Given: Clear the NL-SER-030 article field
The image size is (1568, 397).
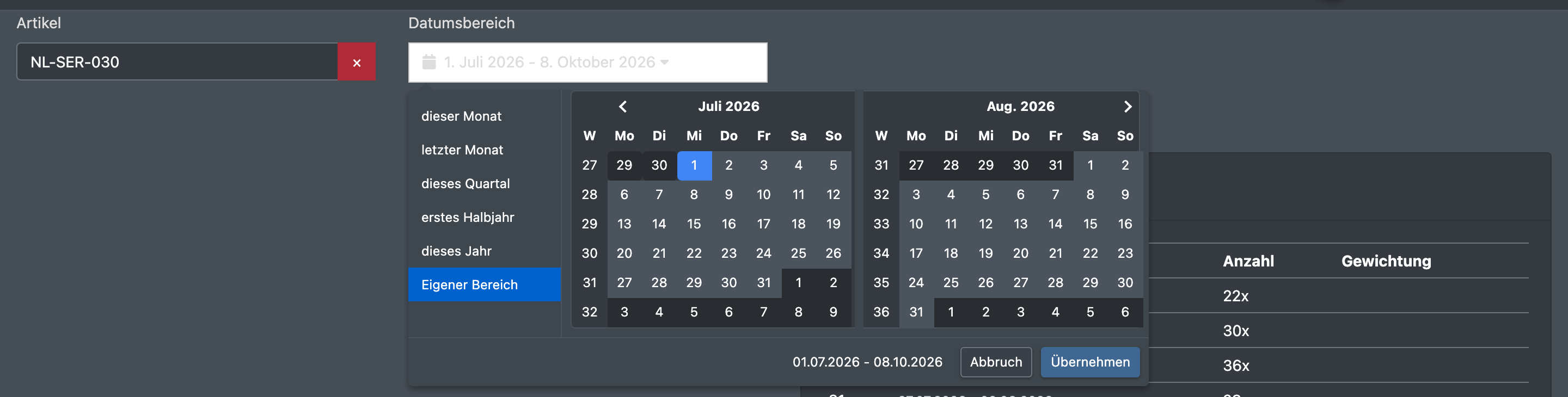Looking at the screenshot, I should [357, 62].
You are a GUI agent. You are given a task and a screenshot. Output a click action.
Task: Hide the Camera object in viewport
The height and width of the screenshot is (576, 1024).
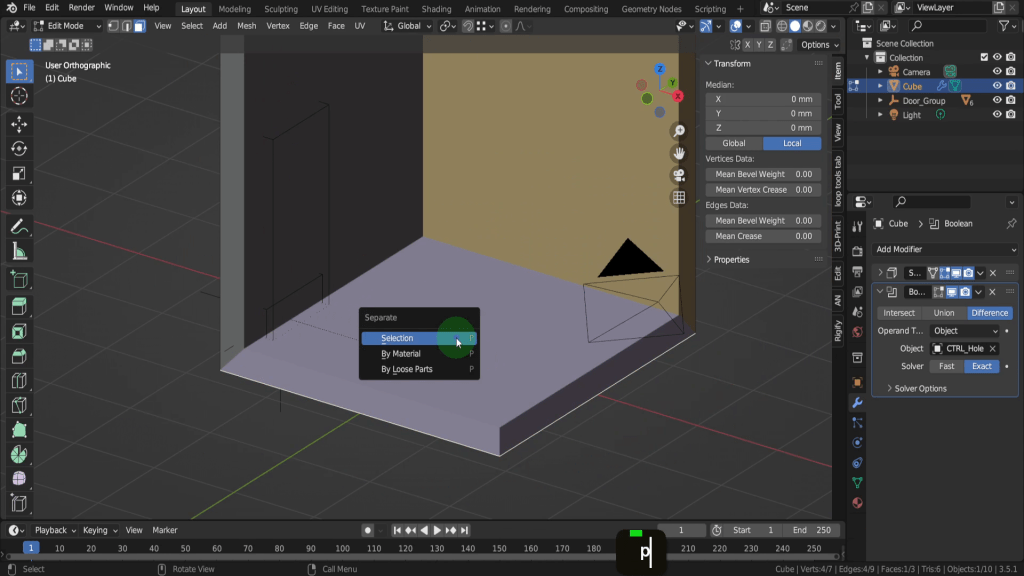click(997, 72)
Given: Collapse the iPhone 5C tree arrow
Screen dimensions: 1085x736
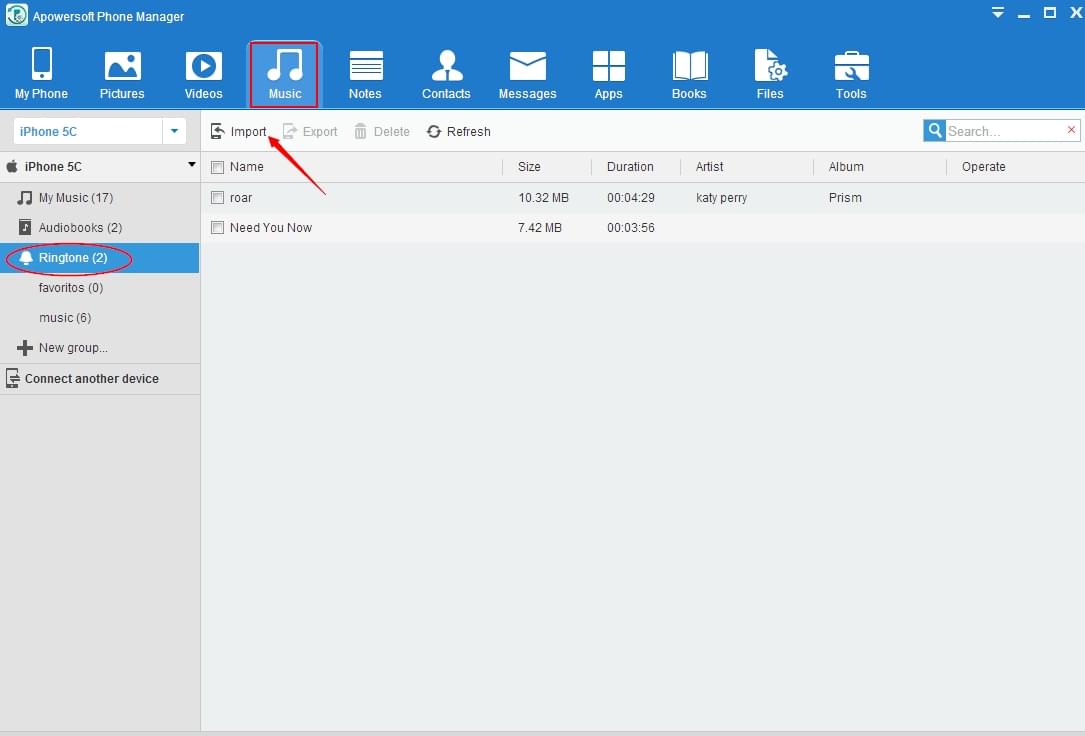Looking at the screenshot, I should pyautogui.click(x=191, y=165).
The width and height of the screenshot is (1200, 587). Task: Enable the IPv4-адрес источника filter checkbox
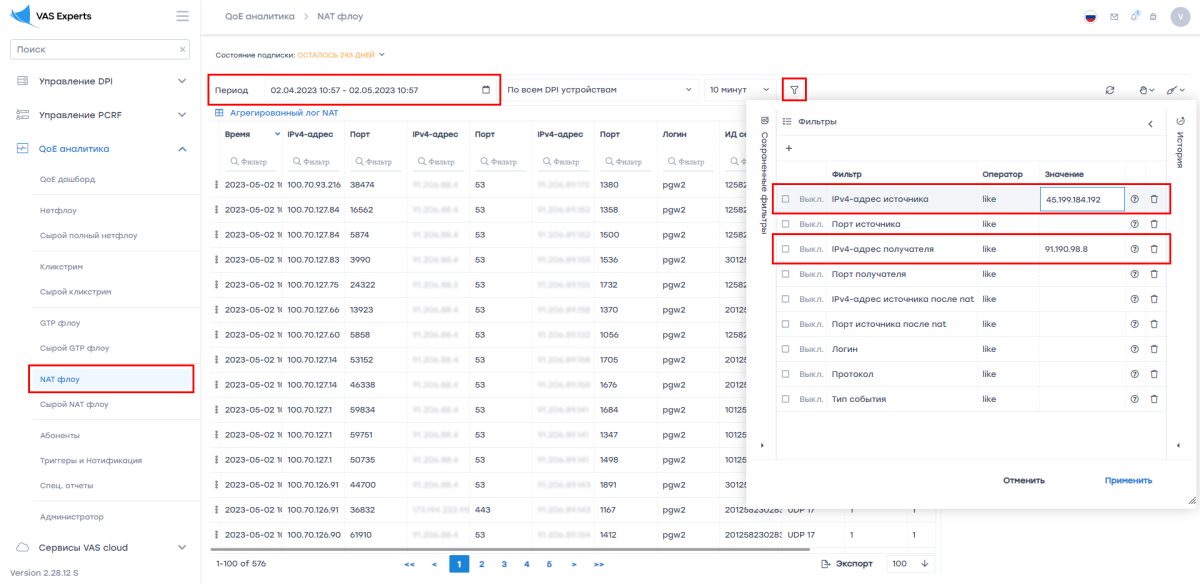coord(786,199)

--------------------------------------------------

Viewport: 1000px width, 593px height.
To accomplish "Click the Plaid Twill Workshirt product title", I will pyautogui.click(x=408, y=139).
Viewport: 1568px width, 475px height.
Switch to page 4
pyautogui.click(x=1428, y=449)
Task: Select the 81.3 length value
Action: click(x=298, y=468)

--------------------------------------------------

# Required action:
Taking the entries above, copy word for word the lines from the one with "You are a GUI" up to and including the one with "Given: Collapse the iPhone 5C tree arrow", without any picture.

# Solution to this problem:
You are a GUI agent. You are given a task and a screenshot. Output a click action.
Task: Hide the Camera object in viewport
The height and width of the screenshot is (576, 1024).
click(997, 72)
Given: Collapse the iPhone 5C tree arrow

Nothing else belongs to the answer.